Disinformation, Ciphers, WiFi, Web, DB, Configuration

  • Once again, world is so full of disinformation. I did read tons of documentation and stuff and couldn't get routing to work correctly. But when I really thought about it, how I would configure this stuff, if I just would simply do it and ignore all the vendors documentation. Then one early morning when office was empty, I decided to try it. Backed up old configuration, deleted routing tables, entered my own configuration and bam, it worked. - Use intuition, ignore documentation? Good hint / tip? Ok, not always, but in this case the documentation was just misleading and confusing me. Thank you ZyXEL!
  • Updated a few legacy web-servers and to add newer protocol & cipher suites support, inserted NginX as reverse front proxy handling encryption and h2 (http/2). Everything worked wonderfully.
  • Also almost doubled performance of one server which CPU doesn't support AES-NI by replacing AES-GCM with chacha20-poly130.
  • WiFi 6 marketing name for 802.11ax and WPA3. Ok, clear version numbers, maybe good for people who don't want to know the actual details.
  • 12 factor cli apps - Nice list of basic features for cli apps. Yet, it usually won't help that users are absolutely and totally noobs with cli apps and usually claim that those aren't working at all. Because, you know, they don't undestand CLI interface at all. Claim about scripting languages being slow is misinformation. Many of the Python 3.7 CLI tools I've written run in less than 7 milliseconds when you're requesting help text. They claimed that scripting languages take more than 100 ms to start. False claims, even with very lousy and old Atom servers.
  • Modern Microprocessors - Good time to remind yourself about lower level stuff, even if most of today's programmers usually don't have any clue what's happening under the hood. Very nice read, even if the article itself is old.
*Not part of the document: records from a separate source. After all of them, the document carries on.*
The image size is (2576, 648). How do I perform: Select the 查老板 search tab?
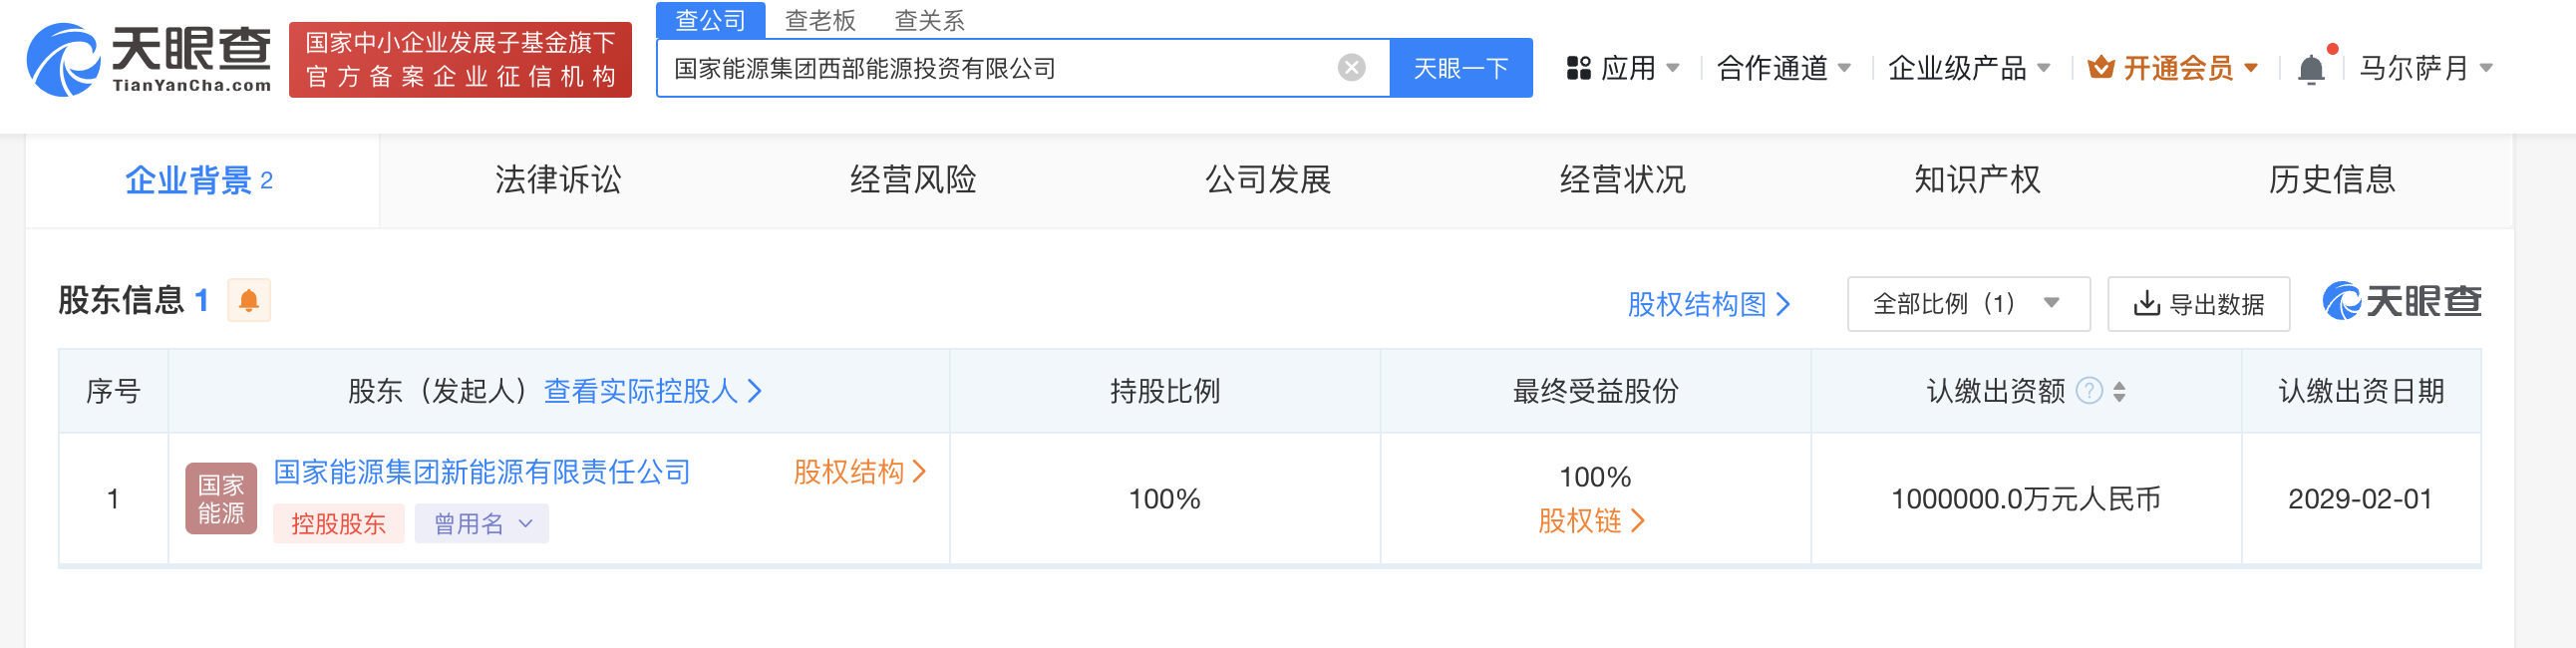[x=820, y=20]
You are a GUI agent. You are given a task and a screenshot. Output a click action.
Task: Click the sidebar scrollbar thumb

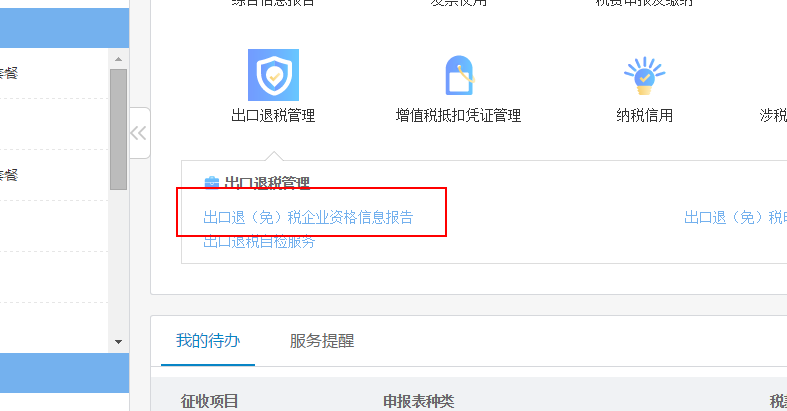point(118,129)
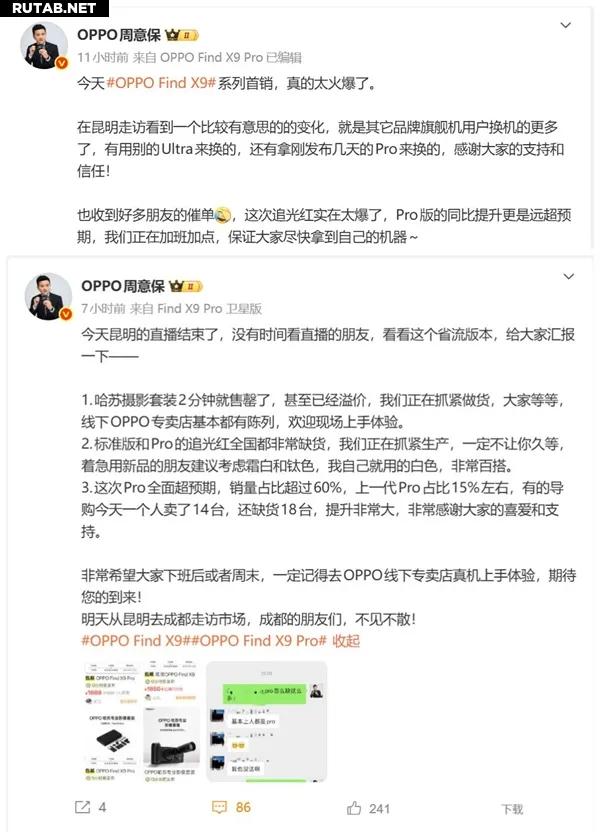Click the first post's profile avatar
600x838 pixels.
click(x=44, y=46)
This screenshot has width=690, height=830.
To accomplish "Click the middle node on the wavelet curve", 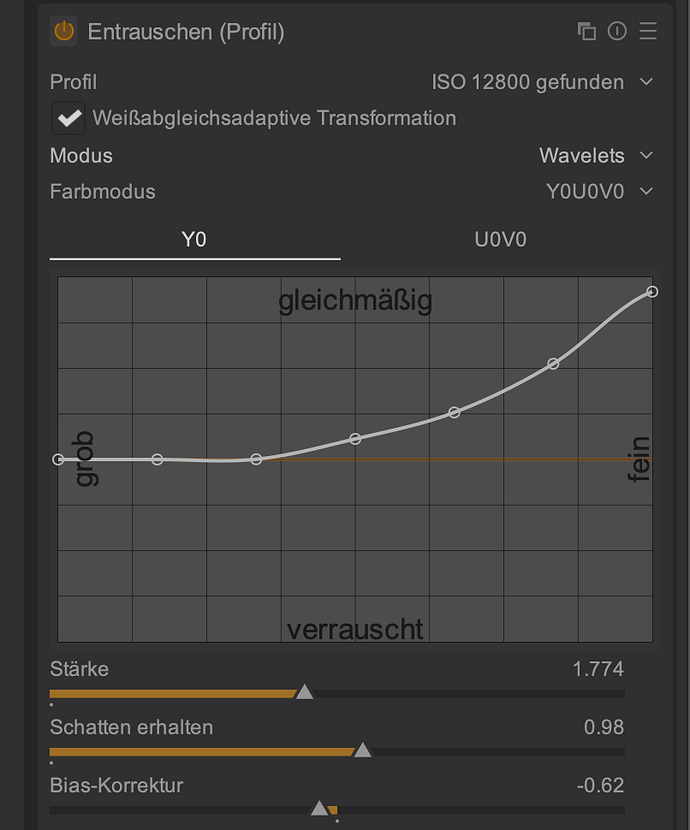I will [x=355, y=438].
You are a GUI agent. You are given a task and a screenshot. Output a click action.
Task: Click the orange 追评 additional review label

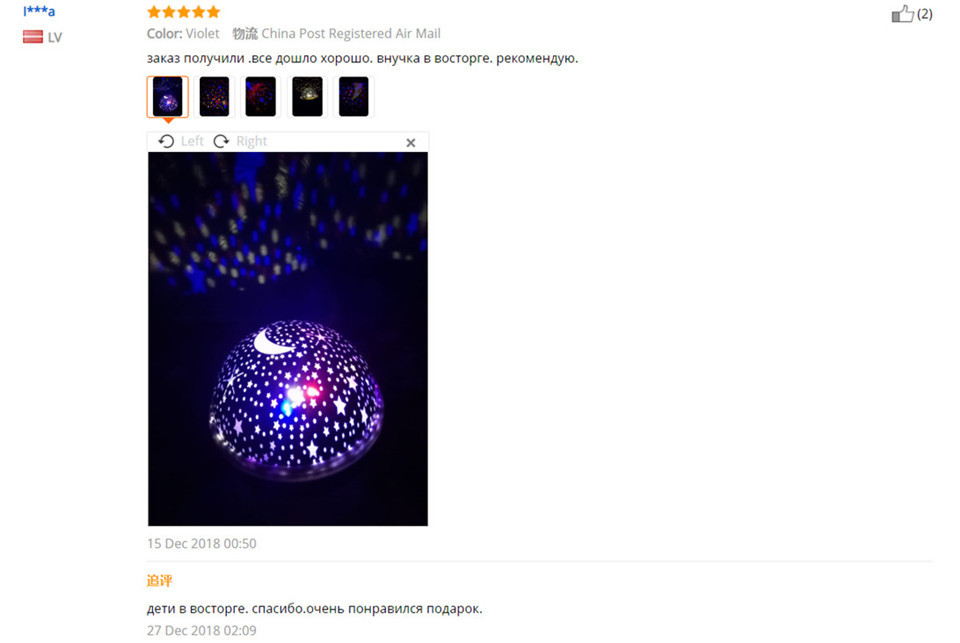pyautogui.click(x=159, y=581)
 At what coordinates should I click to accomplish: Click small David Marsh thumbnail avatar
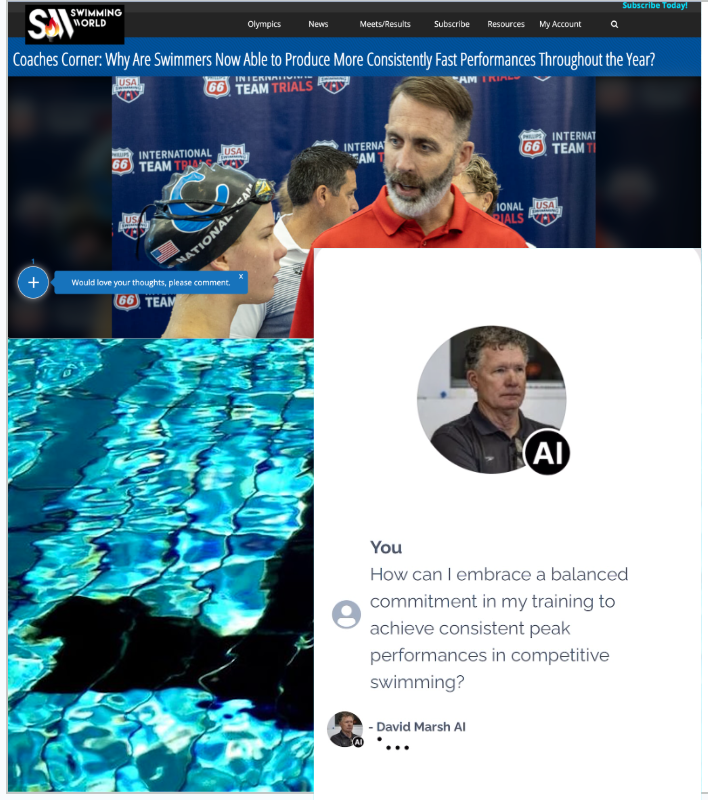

Therefore there's nothing new in it.
  • Installed FastCGI - CGI bridge to get some legacy stuff to run with NginX. Absolutely horrible solution, but it works and it wasn't worth of converting such task to real FastCGI even if it would have been possible.
  • Not related to the previous bullet point, but had performance discussion about one software, and I were like awww... How about reading that Modern Microprocessors. Sure, it's about CPUs but exactly similar solutions can be also used to improve software performance. - Yet this is something which is way way above understanding of most of programmers.
  • Scripted automated updating of DANE / TLSA / DNSSEC data with our own DNS servers. Phew, it required some tuning, but after all it works great.
  • Played a little with NginX HTTP/2 module and it's push features. Verified with Firefox and nghttp tool that the HTTP/2 Server Push is working as desired. Some configuration documentation on Nginx site. Using FastCGI it's possible to push stuff using Link: headers with rel=preload when http2_push_preload is enabled.
  • Also configured one system with H2O web server just for fun. Mostly because it supports CASPer (cache-aware server-push). As I stated earlier, H2 server push leaves world open to tons of different optimizations with H2O is implementing.
  • How not to structure your database-backed web applications: a study of performance bugs in the wild - Which lead me reading this article. It has been in my backlog for quite a while. Spring and Hibernate, good old Java times, yep, we had interesting performance issues. Excellent article, I were naturally aware about all of the issues mentioned, and I'm also pretty sure that many applications fail in all of the categories mentioned. Yet they didn't yet cover locking and parallelism, which are huge problems in addition to the problems they mentioned. But I guess that' just out of scope of this article, because it covered single thread performance issues.